(Data)
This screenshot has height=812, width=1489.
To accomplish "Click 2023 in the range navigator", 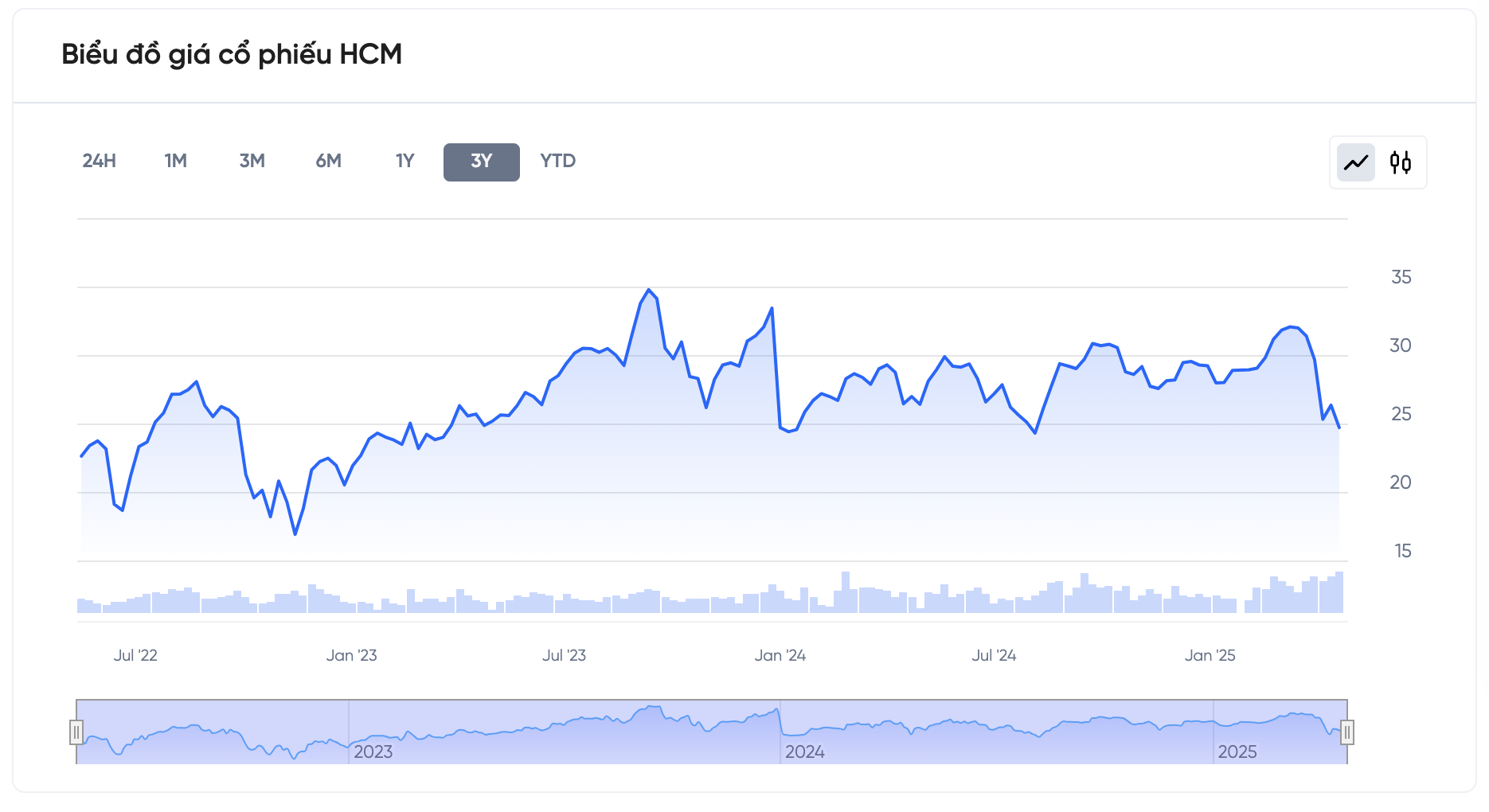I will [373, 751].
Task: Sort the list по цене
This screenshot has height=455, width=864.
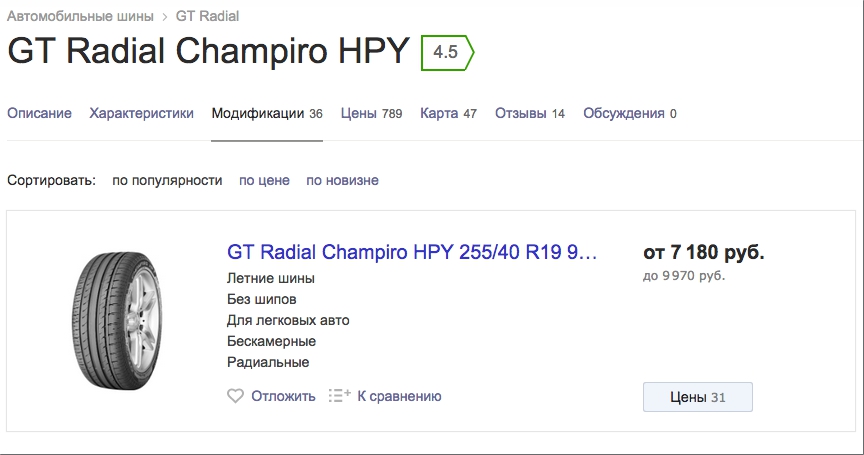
(End Data)
(Data)
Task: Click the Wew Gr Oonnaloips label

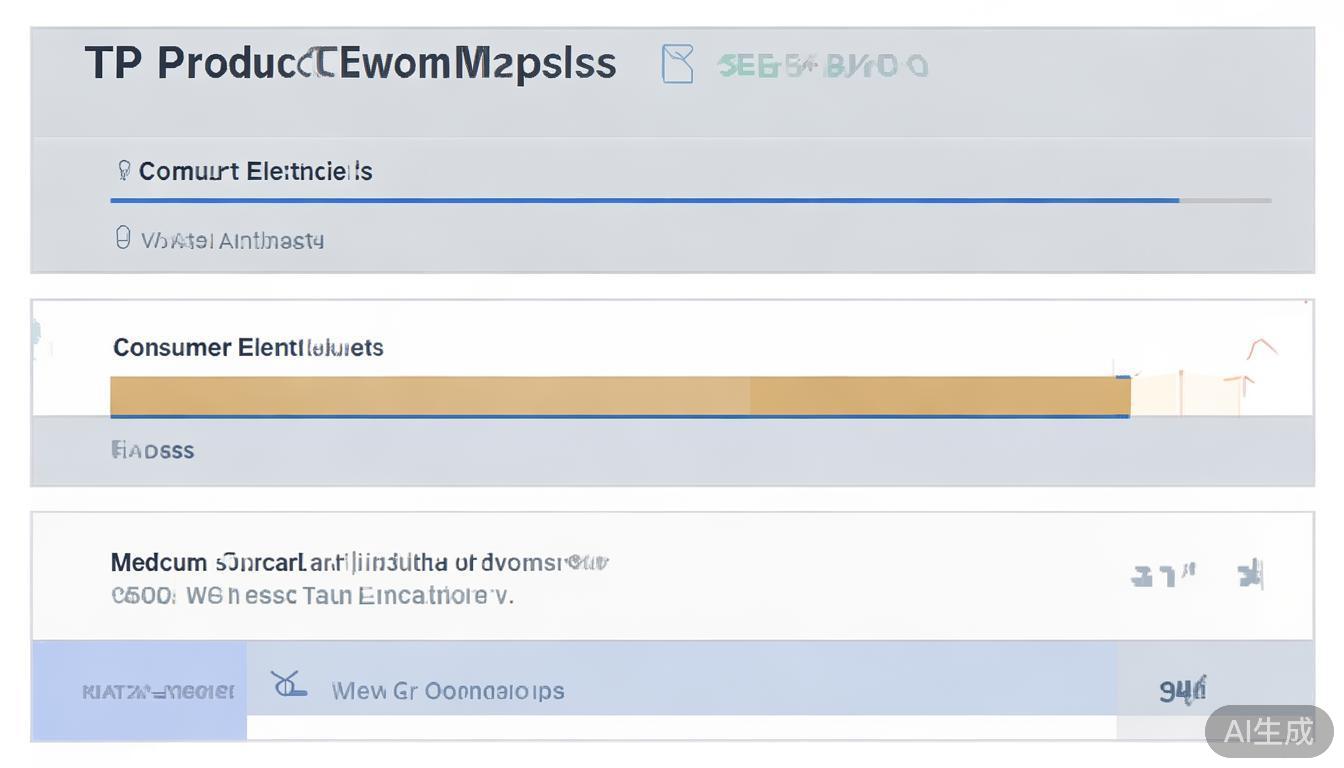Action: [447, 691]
(End Data)
**Exercise**
Identify each line in the entries with the word "This" and copy it.

**Your response**
This screenshot has height=812, width=1489.
This screenshot has height=455, width=864.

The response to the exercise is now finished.